3.5. Gloss Measurement

The gloss measurement was performed at three different angles (20°, 60° and 85°) of the varnish and the chitosan varnish printed on a standard substrate (Form 3NT-31) as shown in Figure 7. It is observed that, once the different samples were applied to the substrate, the gloss decreases as the chitosan concentration in the varnish increases, giving the surface a matte appearance at a concentration of 20% w/w. The gloss values obtained according to the criteria of the ASTM D 523 standard are presented in Figure 8 and

Table 4. Determination of gloss value at 20°, 60° and 85° (GU) of the varnish and the chitosan varnish printed on a standard substrate (Form 3NT-31).

Sample	20°	60°	85°
Form 3NT-31	3.8	23.0	56.5
Varnish	55.5	87.5	91.1
V. 1%	54.0	86.7	89.6
V. 5%	42.8	77.6	82.3
V. 10%	24.3	64.8	78.5
V. 20%	5.6	33.0	53.6

.

Figure 7. Samples printed with an Anilox roller of 200 lines per inch and a volume of 6.8 BCM under light (a) D65 lamp and (b) UV lamp at 365 nm.

Figure 7. Samples printed with an Anilox roller of 200 lines per inch and a volume of 6.8 BCM under light (a) D65 lamp and (b) UV lamp at 365 nm.
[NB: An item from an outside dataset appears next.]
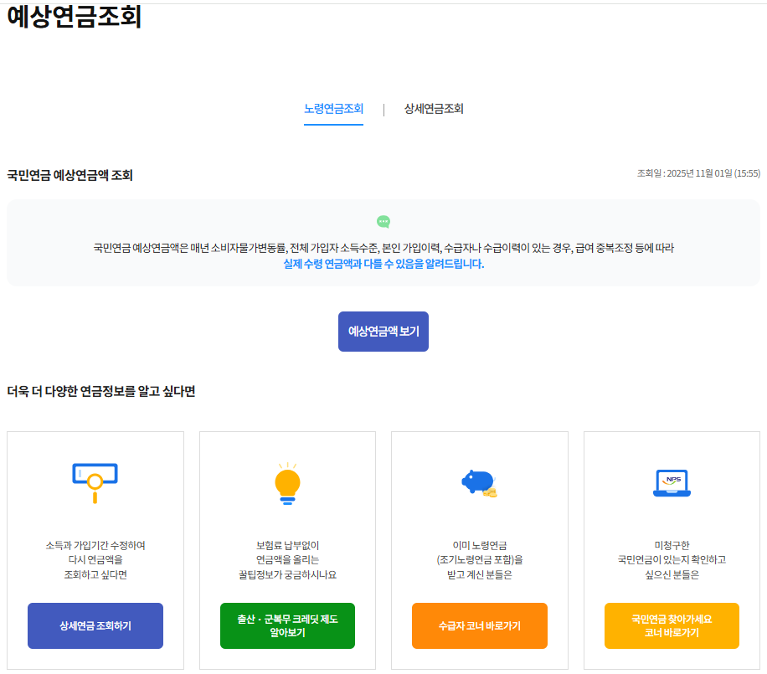Open 상세연금 조회하기
Screen dimensions: 767x674
[x=95, y=625]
Figure 8. Gloss value of epoxy-acrylated/chitosan films measured at 20°, 60° and 85° (GU).

Figure 8. Gloss value of epoxy-acrylated/chitosan films measured at 20°, 60° and 85° (GU).

At concentrations below 5% by weight, chitosan disperses better in the epoxy-acrylate matrix; the surface remains homogeneous, and the gloss decreases slightly due to small changes in surface tension. At 10% chitosan, microphase separation may occur between the epoxy-acrylate matrix and the chitosan, creating a rougher surface at the microscopic level, which results in a significant decrease in specular gloss. Finally, at concentrations of 20% w/w, chitosan tends to agglomerate and partially migrate to the surface during curing. Visible irregularities and matte areas are formed, causing the specular gloss to drop dramatically, resulting in a satin or matte appearance. As expected, chitosan improves mechanical properties but reduces the gloss finish.

4. Conclusions

Chitosan-modified varnish films were produced at different concentrations and evaluated through DSC, DMA, and gloss measurements. The results indicate that formulations containing 1% and 5% w/w chitosan exhibit improved thermal and mechanical behavior compared to higher concentrations (10% and 20% w/w), showing greater toughness, lower rigidity, and ductility closer to the reference varnish. Their optical appearance was also minimally affected, maintaining translucency and gloss. Therefore, further experimental work will focus on formulations within the 1%–5% w/w range, as these concentrations do not compromise the functional mechanical or surface properties required for banknote coatings. Since this first stage aimed solely at assessing physicochemical feasibility, subsequent phases of the project will incorporate standardized evaluations of antimicrobial activity, as well as durability tests including accelerated aging, abrasion resistance, humidity exposure, adhesion, and UV stability. These forthcoming studies will help determine the full practical applicability of chitosan-containing UV-curable varnishes for secure document coatings.